Facebook, smarting from conservative outrage that their less-sourced, less-nuanced stories were gaining fewer viewers than more objective outlets, responded to the charges by axing editorial input entirely; the news would be provided to Americans strictly via algorithm. The result was a new cottage industry of offshore news sites that prospered by inventing entirely fictional news pro-Trump Americans wanted to hear. Fraudulent news was, by corporate policy, given the same public profile and dissemination as factual news.
This was a post-truth American election, in that the truth behind candidate claims did not matter. It did not matter that Trump lied freely and provably; he was considered bold, not sociopathic. It did not matter that claims about "Benghazi" or "emails" were partisan fictions unsupported by each and every investigation that pursued them; partisans shouted lock her up anyway.
There are two ways to interpret this. The first is that the media was either unable or unwilling to convey that Trump and his surrogates were, disproportionally, telling voters false things.
But the other, worse possibility is that they did—and voters did not care.
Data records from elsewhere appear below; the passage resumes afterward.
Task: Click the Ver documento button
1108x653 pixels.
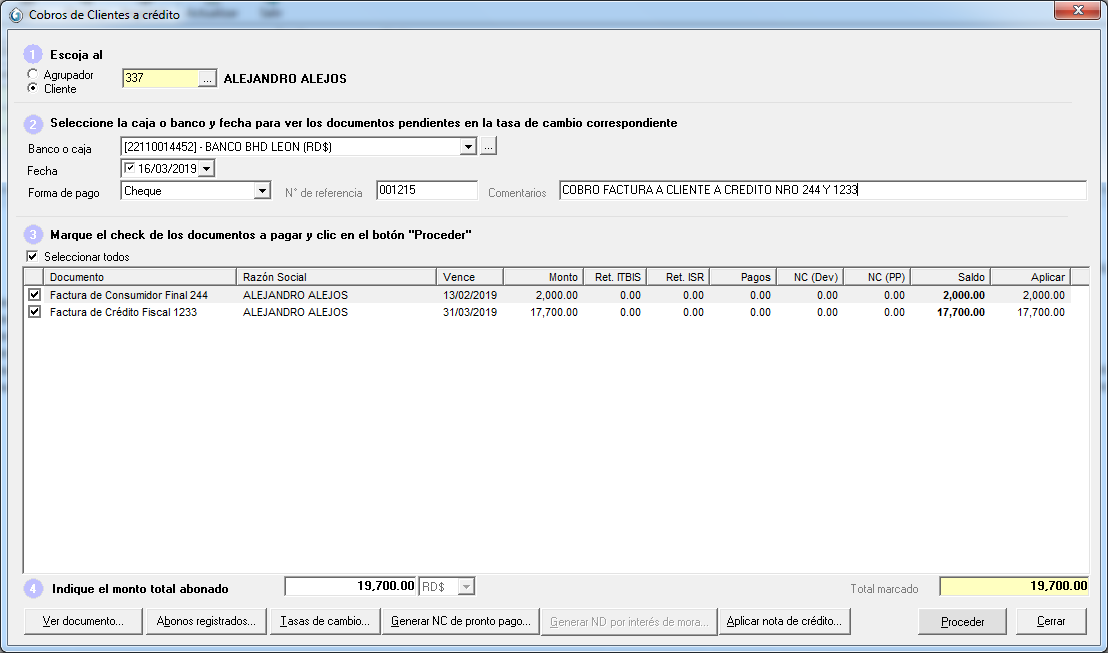Action: [x=83, y=621]
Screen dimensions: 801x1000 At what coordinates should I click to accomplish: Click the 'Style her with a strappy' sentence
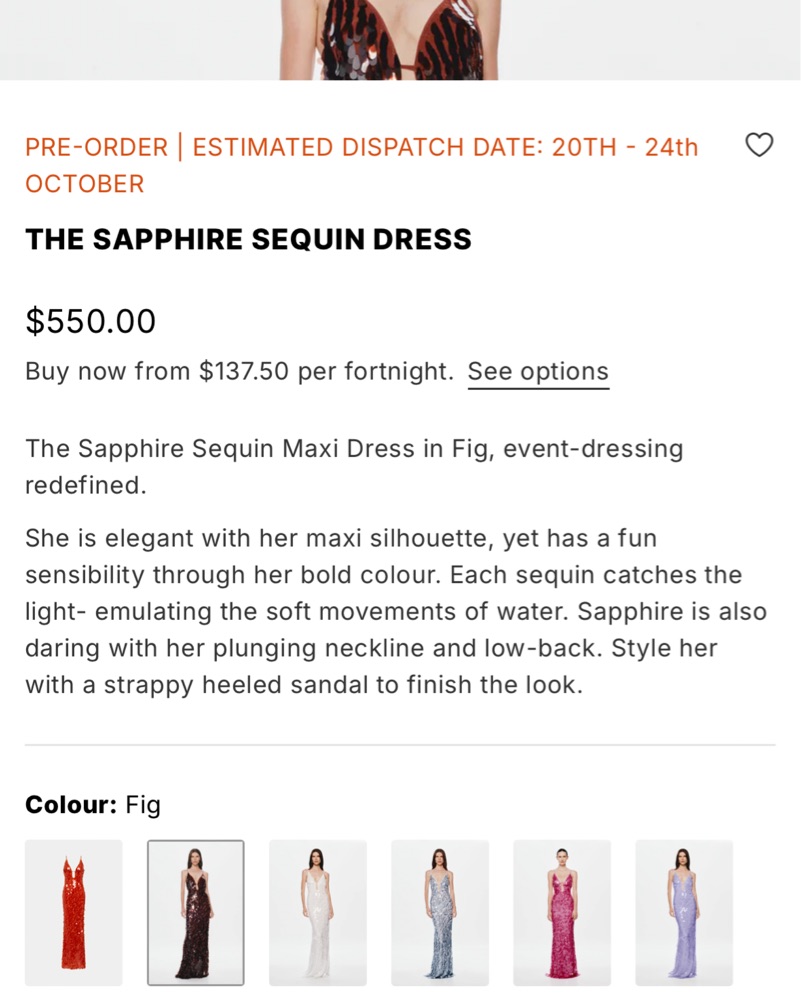[300, 686]
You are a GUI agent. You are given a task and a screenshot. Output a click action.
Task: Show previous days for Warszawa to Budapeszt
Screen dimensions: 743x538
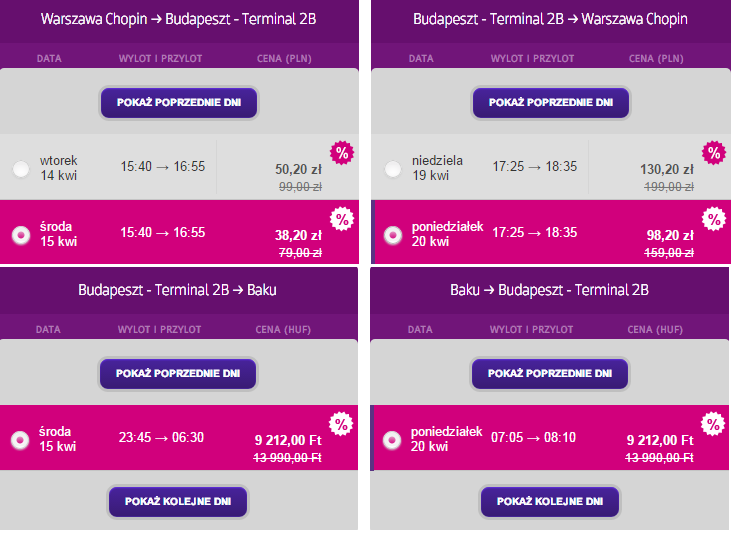(179, 102)
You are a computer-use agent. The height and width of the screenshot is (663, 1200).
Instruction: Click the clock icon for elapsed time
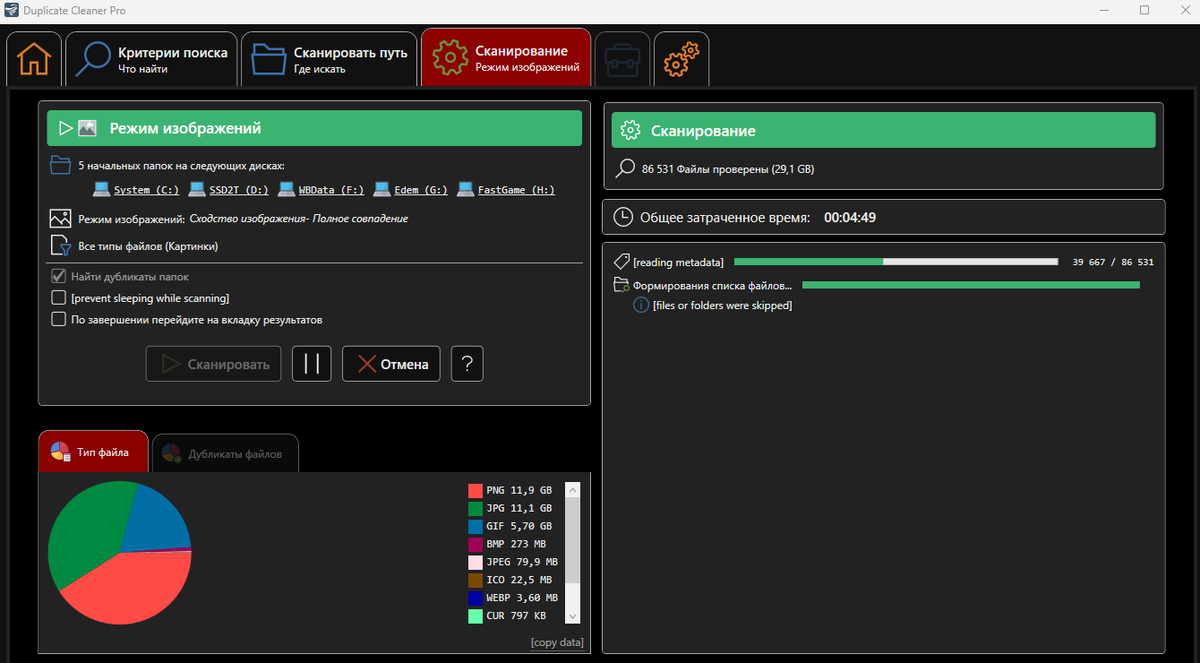(x=625, y=216)

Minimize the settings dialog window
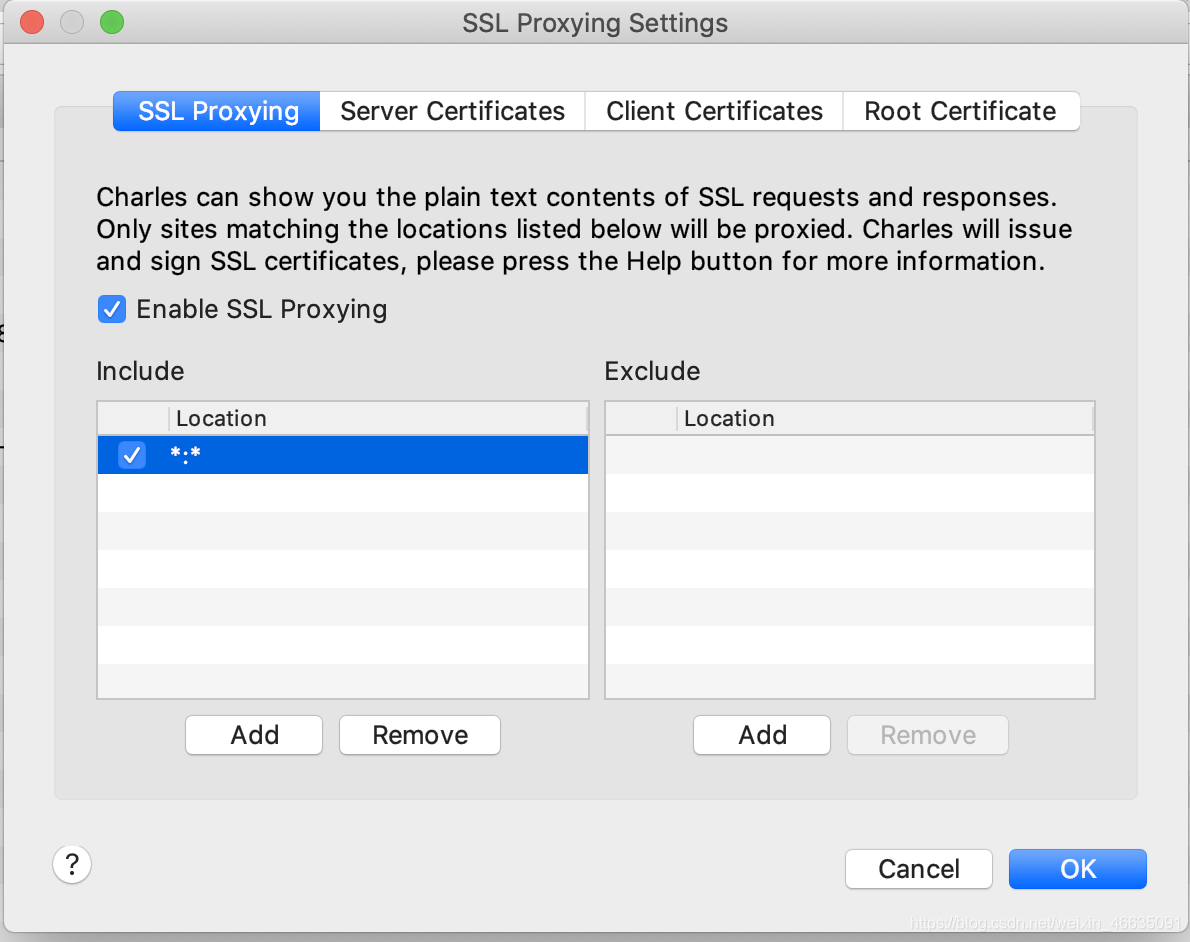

The electorate were willing to go along with the fraud so long as, as in their Facebook feeds, the frauds promoted their own ideological beliefs. They were considered, as in James O'Keefe's oeuvre of fudged videos, to be patriotic lies. They were presumed, by an electorate told for decades that the media was dishonest and that issue experts and academic voices were all frauds anyway, to be justifiable fudging in order to bend a biased world back in their direction. It may be propaganda, but it is in service to the cause; it may be a lie, but the lies are meant to describe the larger alleged "truth."
So what is the media in this new landscape? Bluntly put—does it even serve a purpose at all? If teens from Macedonia can invent Onionesque versions of the news that are treated as equally valid to the American national press institutions, what happens then?
A democracy cannot survive an uneducated electorate. It cannot function in an environment in which truth and demagoguery are treated as two equal foes, the battles between them fought solely on which is most pleasingly put in twenty-second soundbites. It is the hallmark of dictatorships and one-party states, but in the lands of the self-governed it vests full power in whichever movement can most effectively demonize, discredit, and dismantle the others.
If it is that second thing; if Trump did not win this election in spite of his egregious lies and factless charges, but because of them, we are at a more dangerous time than we know.